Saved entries
##############################

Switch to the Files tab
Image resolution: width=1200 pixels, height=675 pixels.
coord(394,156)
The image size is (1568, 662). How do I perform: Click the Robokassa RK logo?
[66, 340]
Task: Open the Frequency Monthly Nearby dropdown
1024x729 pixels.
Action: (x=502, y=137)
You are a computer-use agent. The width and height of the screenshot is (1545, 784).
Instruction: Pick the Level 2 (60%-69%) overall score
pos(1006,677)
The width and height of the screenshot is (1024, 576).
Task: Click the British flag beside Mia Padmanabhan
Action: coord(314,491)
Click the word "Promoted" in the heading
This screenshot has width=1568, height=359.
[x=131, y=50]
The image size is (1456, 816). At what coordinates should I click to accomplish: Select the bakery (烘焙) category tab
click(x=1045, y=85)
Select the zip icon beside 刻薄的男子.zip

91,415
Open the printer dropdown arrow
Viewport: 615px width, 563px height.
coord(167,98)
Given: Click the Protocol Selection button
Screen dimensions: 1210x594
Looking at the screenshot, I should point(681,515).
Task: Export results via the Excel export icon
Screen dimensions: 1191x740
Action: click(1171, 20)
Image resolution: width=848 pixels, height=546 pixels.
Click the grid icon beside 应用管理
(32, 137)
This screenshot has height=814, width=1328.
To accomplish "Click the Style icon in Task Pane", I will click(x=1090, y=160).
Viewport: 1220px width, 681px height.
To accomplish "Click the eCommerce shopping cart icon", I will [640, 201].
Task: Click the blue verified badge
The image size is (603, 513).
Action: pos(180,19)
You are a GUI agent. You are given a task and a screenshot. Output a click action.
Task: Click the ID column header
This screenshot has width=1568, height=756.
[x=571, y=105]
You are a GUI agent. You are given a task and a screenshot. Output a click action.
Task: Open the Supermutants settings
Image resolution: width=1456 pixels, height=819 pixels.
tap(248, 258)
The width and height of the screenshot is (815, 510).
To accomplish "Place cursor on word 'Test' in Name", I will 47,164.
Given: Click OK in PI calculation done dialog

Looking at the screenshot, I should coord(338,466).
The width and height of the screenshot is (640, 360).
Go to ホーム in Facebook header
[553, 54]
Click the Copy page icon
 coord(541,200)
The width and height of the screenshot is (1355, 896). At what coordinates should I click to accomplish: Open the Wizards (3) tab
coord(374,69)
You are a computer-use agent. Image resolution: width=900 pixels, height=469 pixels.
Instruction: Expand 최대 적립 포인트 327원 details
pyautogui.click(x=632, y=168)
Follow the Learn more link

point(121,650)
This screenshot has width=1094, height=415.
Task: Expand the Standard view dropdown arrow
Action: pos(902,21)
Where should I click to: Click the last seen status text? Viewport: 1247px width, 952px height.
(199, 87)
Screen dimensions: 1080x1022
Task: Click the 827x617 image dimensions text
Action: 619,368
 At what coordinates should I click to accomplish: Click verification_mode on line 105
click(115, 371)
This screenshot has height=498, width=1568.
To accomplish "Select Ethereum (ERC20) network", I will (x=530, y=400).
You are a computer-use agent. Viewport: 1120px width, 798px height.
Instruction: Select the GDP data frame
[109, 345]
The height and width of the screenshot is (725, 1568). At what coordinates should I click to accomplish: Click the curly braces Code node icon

##############################

Output all records exactly, with nothing added or dropped.

ANSWER TO THIS PROBLEM
Switch to the Files tab
Image resolution: width=1200 pixels, height=675 pixels.
coord(394,156)
The image size is (1568, 662). How do I perform: Click the Robokassa RK logo?
[66, 340]
Task: Open the Frequency Monthly Nearby dropdown
1024x729 pixels.
Action: (x=502, y=137)
You are a computer-use agent. The width and height of the screenshot is (1545, 784).
Instruction: Pick the Level 2 (60%-69%) overall score
pos(1006,677)
The width and height of the screenshot is (1024, 576).
Task: Click the British flag beside Mia Padmanabhan
Action: coord(314,491)
Click the word "Promoted" in the heading
This screenshot has width=1568, height=359.
[x=131, y=50]
The image size is (1456, 816). At what coordinates should I click to accomplish: Select the bakery (烘焙) category tab
click(x=1045, y=85)
Select the zip icon beside 刻薄的男子.zip

91,415
Open the printer dropdown arrow
Viewport: 615px width, 563px height.
coord(167,98)
Given: Click the Protocol Selection button
Screen dimensions: 1210x594
Looking at the screenshot, I should point(681,515).
Task: Export results via the Excel export icon
Screen dimensions: 1191x740
Action: click(1171, 20)
Image resolution: width=848 pixels, height=546 pixels.
Click the grid icon beside 应用管理
(32, 137)
This screenshot has height=814, width=1328.
To accomplish "Click the Style icon in Task Pane", I will click(x=1090, y=160).
Viewport: 1220px width, 681px height.
To accomplish "Click the eCommerce shopping cart icon", I will [640, 201].
Task: Click the blue verified badge
The image size is (603, 513).
Action: pos(180,19)
You are a GUI agent. You are given a task and a screenshot. Output a click action.
Task: Click the ID column header
This screenshot has width=1568, height=756.
[x=571, y=105]
You are a GUI agent. You are given a task and a screenshot. Output a click action.
Task: Open the Supermutants settings
Image resolution: width=1456 pixels, height=819 pixels.
tap(248, 258)
The width and height of the screenshot is (815, 510).
To accomplish "Place cursor on word 'Test' in Name", I will 47,164.
Given: Click OK in PI calculation done dialog

Looking at the screenshot, I should coord(338,466).
The width and height of the screenshot is (640, 360).
Go to ホーム in Facebook header
[553, 54]
Click the Copy page icon
 coord(541,200)
The width and height of the screenshot is (1355, 896). At what coordinates should I click to accomplish: Open the Wizards (3) tab
coord(374,69)
You are a computer-use agent. Image resolution: width=900 pixels, height=469 pixels.
Instruction: Expand 최대 적립 포인트 327원 details
pyautogui.click(x=632, y=168)
Follow the Learn more link

point(121,650)
This screenshot has width=1094, height=415.
Task: Expand the Standard view dropdown arrow
Action: pos(902,21)
Where should I click to: Click the last seen status text? Viewport: 1247px width, 952px height.
(199, 87)
Screen dimensions: 1080x1022
Task: Click the 827x617 image dimensions text
Action: 619,368
 At what coordinates should I click to accomplish: Click verification_mode on line 105
click(115, 371)
This screenshot has height=498, width=1568.
To accomplish "Select Ethereum (ERC20) network", I will (x=530, y=400).
You are a computer-use agent. Viewport: 1120px width, 798px height.
Instruction: Select the GDP data frame
[109, 345]
The height and width of the screenshot is (725, 1568). At what coordinates should I click to accomplish: Click the curly braces Code node icon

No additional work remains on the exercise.